Минут пять вместе ковыляли до прихожей. Там обитало чудесное, драгоценное и тайное… Никому про это нельзя было говорить.
Потому что днем, когда Полину вяжет сон, надо только терпеливо и хищно дождаться дребезжащего храпа из кожаного кресла в столовой, куда Полина усаживается «полистать газету». Когда взмывает первая волна тракторного рыка под легчайший трепет газетных листов, надо мчаться – практически по воздуху, наступив на пять надежных паркетин, – в детскую, где на тумбочке возле Полининой кушетки, украшенное финифтью и тронутое проказой, стоит на высокой ноге ее старое круглое зеркало. На эмалевом исподе обносившийся Иван-Царевич умыкает совершенно уже безголовую Марью-Искусницу на колченогой кобыле.

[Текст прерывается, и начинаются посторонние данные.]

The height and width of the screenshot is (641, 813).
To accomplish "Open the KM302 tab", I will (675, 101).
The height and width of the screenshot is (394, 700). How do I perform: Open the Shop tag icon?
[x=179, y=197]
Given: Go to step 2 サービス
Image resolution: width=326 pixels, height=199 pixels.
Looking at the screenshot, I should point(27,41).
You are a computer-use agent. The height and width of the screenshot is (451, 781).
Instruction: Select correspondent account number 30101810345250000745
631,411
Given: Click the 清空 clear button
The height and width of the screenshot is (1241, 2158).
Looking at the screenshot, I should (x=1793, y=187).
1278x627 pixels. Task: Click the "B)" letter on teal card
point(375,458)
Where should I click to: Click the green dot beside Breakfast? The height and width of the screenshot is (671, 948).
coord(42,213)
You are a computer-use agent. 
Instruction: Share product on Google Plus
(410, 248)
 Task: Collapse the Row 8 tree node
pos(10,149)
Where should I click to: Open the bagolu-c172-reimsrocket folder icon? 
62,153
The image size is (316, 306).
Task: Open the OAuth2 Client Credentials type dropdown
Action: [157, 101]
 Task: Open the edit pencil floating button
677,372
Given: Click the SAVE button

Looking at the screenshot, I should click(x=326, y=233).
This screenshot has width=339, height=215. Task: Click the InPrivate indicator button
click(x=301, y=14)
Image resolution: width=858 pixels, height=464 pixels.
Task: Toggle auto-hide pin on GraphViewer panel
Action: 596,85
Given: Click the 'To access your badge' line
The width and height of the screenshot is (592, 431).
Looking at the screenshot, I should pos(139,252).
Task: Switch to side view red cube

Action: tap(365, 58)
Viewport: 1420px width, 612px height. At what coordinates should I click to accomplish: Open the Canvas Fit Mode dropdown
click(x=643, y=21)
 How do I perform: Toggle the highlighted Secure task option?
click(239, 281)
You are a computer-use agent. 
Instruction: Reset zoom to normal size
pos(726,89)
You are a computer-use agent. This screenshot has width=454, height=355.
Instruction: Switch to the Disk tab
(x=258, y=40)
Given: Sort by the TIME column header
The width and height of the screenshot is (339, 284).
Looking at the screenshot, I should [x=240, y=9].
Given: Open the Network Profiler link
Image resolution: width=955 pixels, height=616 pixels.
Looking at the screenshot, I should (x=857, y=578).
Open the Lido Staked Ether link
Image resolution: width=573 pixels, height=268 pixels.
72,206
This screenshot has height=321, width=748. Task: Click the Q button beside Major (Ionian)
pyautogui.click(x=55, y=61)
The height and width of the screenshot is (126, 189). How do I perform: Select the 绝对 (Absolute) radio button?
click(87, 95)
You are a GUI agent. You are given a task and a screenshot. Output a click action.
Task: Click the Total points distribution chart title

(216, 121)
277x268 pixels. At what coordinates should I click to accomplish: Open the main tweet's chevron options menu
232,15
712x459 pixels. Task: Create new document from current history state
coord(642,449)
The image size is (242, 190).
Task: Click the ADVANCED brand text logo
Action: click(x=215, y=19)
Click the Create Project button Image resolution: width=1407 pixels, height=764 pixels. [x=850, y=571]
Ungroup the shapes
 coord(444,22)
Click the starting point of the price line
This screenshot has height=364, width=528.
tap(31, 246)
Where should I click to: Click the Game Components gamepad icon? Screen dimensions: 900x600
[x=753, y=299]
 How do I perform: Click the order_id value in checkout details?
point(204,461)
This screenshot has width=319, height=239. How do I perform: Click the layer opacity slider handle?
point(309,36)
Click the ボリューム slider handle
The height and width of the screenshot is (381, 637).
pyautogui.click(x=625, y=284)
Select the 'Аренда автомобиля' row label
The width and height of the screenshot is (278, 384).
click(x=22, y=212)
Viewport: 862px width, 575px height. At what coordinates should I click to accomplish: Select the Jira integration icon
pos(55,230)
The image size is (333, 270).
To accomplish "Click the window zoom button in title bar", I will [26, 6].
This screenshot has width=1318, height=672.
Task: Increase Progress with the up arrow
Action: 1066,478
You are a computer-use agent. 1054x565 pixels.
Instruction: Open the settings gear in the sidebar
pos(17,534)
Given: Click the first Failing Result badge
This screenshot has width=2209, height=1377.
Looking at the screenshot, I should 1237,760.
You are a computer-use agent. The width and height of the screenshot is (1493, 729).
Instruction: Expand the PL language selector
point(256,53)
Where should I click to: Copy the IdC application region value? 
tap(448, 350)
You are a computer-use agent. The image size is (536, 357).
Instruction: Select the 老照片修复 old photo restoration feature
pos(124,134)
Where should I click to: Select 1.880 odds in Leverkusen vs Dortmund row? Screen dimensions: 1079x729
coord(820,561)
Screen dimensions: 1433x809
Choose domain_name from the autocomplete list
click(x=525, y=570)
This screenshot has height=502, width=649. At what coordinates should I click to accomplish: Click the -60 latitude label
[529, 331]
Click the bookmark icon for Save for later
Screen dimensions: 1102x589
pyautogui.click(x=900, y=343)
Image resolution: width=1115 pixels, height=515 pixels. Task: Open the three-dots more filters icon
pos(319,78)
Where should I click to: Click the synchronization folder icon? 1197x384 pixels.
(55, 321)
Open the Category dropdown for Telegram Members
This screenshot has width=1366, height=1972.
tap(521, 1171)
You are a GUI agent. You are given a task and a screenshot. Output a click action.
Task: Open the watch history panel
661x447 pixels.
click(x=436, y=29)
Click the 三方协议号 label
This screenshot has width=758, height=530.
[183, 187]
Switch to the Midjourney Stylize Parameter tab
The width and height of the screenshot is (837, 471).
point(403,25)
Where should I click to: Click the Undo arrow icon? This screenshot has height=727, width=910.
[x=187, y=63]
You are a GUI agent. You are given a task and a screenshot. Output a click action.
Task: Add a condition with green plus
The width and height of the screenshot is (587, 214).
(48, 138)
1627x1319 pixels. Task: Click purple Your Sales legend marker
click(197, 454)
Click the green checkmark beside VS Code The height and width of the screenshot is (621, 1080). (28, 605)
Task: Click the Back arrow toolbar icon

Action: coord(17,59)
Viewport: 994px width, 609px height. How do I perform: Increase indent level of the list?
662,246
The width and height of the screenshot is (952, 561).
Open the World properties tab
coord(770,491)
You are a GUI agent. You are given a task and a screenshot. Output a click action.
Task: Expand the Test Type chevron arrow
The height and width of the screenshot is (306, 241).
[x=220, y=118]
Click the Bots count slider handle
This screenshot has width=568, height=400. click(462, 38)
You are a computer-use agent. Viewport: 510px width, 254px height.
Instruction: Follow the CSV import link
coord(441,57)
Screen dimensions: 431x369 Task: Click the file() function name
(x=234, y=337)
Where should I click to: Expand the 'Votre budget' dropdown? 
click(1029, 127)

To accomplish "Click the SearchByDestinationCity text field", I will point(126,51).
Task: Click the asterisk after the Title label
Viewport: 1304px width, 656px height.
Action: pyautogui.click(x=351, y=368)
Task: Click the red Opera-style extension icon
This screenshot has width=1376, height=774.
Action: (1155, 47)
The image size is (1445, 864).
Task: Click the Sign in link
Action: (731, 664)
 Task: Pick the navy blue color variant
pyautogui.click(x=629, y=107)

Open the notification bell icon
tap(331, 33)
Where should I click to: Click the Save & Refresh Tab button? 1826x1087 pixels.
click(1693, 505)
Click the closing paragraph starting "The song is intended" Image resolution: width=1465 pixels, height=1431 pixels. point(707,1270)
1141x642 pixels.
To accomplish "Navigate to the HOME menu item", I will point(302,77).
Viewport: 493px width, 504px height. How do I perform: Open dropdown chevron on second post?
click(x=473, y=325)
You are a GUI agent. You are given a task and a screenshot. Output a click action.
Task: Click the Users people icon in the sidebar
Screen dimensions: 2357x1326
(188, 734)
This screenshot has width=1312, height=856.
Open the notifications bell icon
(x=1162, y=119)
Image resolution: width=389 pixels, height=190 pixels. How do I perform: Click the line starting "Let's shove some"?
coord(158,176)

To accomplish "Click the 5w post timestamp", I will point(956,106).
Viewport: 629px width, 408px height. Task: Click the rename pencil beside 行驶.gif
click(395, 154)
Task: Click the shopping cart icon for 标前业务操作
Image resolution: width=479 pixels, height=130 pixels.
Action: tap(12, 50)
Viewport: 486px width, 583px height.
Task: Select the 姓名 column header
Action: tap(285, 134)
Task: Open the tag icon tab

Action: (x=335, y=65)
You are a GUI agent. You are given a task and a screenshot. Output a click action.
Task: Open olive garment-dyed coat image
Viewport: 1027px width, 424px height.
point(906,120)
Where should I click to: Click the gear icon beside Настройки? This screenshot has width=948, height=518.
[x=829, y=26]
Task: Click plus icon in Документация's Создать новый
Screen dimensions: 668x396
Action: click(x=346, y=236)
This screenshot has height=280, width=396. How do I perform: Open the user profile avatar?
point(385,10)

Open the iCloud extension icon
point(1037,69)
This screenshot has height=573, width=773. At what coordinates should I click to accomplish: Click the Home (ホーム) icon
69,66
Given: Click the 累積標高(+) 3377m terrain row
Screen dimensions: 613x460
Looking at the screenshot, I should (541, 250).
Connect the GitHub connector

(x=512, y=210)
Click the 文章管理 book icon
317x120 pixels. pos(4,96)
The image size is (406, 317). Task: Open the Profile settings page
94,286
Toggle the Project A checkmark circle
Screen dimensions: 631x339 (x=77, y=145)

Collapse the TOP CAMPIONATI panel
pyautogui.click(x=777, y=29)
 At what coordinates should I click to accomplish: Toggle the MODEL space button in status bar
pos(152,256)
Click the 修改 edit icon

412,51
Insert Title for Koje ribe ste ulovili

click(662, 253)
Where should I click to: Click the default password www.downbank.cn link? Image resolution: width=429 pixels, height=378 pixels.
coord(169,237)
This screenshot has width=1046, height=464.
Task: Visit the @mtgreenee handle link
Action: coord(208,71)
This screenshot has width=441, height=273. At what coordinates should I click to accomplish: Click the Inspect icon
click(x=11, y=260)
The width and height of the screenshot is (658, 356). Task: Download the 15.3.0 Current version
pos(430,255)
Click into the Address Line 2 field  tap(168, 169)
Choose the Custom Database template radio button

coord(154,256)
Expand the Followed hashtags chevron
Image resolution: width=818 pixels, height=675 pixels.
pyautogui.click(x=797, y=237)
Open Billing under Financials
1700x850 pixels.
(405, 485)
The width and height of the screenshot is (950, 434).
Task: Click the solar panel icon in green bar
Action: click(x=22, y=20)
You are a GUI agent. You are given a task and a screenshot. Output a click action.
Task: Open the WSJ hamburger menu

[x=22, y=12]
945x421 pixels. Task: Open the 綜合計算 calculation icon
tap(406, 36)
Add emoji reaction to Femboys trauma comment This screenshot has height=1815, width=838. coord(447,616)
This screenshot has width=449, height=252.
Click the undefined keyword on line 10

И если осторожно поставить это зеркало на обувную тумбу в прихожей, точнехонько против другого, «генеральского», в резной черной раме, и медленно вплыть в глубокое, колеблемое тугими струями пространство между ними, открываются два входа в бесконечные зеркальные коридоры…
Нюта научилась скрывать эту игру, потому что Ма очень плохо относится к зеркалам, неохотно в них смотрится и даже, кажется, немножко боится, что очень глупо. Однажды, застав Нюту за медленным опьяняющим танцем меж двух зеркальных протоков, откуда изливалась волшебная гулкая прохлада, Ма почему-то испугалась и отняла Полинино зеркало, беспомощно вскрикивая: «Что ты делаешь, не понимаю, чем ты занята, что за глупости?»
И вот сейчас наполовину забинтованная Нюта стояла перед высоким «генеральским», с бронзовыми подсвечниками, зеркалом.
– Кто… это? – хрипло спросила девочка, разглядывая однорукий пакет какого-то получеловека, привычно обегая изображение ощупывающим взглядом и переворачивая его справа налево. Отчего-то сейчас это было гораздо труднее сделать.
Миг узнавания себя в зеркале всю жизнь был как затяжной прыжок с парашютом. Никогда не умела мгновенно слиться со своим отражением. В первый миг были – встреча, оторопь, сердечный толчок: кто-то в твоей одежде. Надо было себя перевернуть. И всякий раз заново переучиваться смотреть.